Filiere corte, sinergie, economie di scala, visioni di medio e lungo termine condivise, contratti di rete e di filiera, fanno dei “distretti industriali” un modello vincente. Anche quando si parla di vino, agricoltura e cibo. La conferma, l’ennesima, arriva dal “Rapporto annuale sull’economia e finanza dei distretti industriali 2021” di Intesa San Paolo. Nel complesso, i distretti italiani, nel 2021, hanno visto un rimbalzo del fatturato del +25,2% sul 2020, e del +4,3% sul 2019, con un export che ha sfiorato la cifra record di 133 miliardi di euro. Distretti che si confermano competitivi anche nel primo trimestre 2022, con un +19,3% all’export sul 2021, e +16% sul 2019, con quelli degli alimentari e delle bevande ben oltre la media, con una crescita del +15,4% sul 2021, e addirittura del +26,4% sul 2019. E se i distretti in assoluto migliori per perfomance di crescita, redditività e patrimonializzazione sono stati quello delle macchine agricole di Padova e Vicenza, quello della camperistica della Val d’Elsa e quello delle macchine agricole di Reggio Emilia e Modena, sul fronte wine & food, il migliore in assoluto (e n. 5 a livello nazionale), è quello dei Vini di Langhe, Roero e Monferrato, che, con i suoi Barolo, Barbaresco, Barbera e non solo, continua ad essere una delle locomotive del vino italiano.
Ma tra i migliori, secondo Intesa San Paolo, ci sono anche il distretto alimentare di Parma, uno dei cuori della “food valley” emiliana, il lattiero caseario di Sardegna, il distretto di carni e salumi di Cremona e Mantova, quelli dei salumi di Parma e delle carni di Verona, ed ancora i distretti della nocciola e della frutta piemontese, e della mozzarella di bufala campana.
Le evidenze, emerse nel Rapporto, confermano la centralità delle filiere produttive come fattore di competitività nei prossimi anni.
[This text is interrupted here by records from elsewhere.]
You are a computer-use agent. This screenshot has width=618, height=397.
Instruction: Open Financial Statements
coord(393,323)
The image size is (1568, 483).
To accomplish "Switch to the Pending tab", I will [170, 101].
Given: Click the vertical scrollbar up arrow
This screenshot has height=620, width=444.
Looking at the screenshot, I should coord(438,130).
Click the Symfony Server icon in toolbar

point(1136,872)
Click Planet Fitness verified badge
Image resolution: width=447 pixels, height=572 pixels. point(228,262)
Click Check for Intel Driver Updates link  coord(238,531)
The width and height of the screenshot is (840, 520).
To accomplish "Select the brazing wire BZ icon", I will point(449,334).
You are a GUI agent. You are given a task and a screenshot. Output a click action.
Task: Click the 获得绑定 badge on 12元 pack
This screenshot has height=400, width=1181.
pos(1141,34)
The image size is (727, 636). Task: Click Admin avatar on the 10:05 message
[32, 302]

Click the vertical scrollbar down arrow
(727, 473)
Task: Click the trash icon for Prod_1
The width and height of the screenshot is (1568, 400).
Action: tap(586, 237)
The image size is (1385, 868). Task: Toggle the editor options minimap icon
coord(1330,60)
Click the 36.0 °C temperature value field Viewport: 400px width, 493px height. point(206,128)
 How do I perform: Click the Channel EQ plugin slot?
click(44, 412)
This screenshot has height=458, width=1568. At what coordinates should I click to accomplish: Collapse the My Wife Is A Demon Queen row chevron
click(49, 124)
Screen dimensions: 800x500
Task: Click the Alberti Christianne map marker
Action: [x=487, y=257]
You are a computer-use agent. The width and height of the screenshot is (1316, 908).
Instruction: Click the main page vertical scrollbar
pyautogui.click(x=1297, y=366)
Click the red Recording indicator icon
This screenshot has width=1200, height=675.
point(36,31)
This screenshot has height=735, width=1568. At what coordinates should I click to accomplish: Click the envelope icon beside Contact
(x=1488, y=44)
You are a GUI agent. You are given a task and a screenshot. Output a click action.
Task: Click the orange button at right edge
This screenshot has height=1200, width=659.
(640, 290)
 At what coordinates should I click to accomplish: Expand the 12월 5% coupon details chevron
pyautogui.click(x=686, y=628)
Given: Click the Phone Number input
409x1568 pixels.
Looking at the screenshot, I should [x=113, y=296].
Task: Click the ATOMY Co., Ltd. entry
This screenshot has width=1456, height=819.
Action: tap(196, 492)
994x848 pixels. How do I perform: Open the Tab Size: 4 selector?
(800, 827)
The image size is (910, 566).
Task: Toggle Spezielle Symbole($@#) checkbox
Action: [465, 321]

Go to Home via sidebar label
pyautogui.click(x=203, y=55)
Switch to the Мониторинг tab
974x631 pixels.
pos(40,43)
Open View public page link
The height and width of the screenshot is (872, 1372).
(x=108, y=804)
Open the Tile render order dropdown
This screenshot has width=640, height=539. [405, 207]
Nei distretti la distanza media degli approvvigionamenti è molto contenuta, benché aumentata nella pandemia: nel 2021 è stata pari a 116 chilometri, 24 in meno rispetto alle aree non distrettuali. È poi più elevato il numero medio di fornitori per azienda (29 contro 25). La capacità di presidiare i mercati esteri è un altro punto di forza dei distretti che storicamente presentano una maggiore internazionalizzazione, misurata dal numero di partecipate estere (29 ogni 100 imprese vs le 19 delle aree non distrettuali) e dalla quota di imprese che esportano (62,1% vs 52,2%). I distretti sono ben posizionati anche in termini di capacità brevettuale, con 70,7 brevetti ogni 100 imprese; le aree non distrettuali si fermano a 51,5.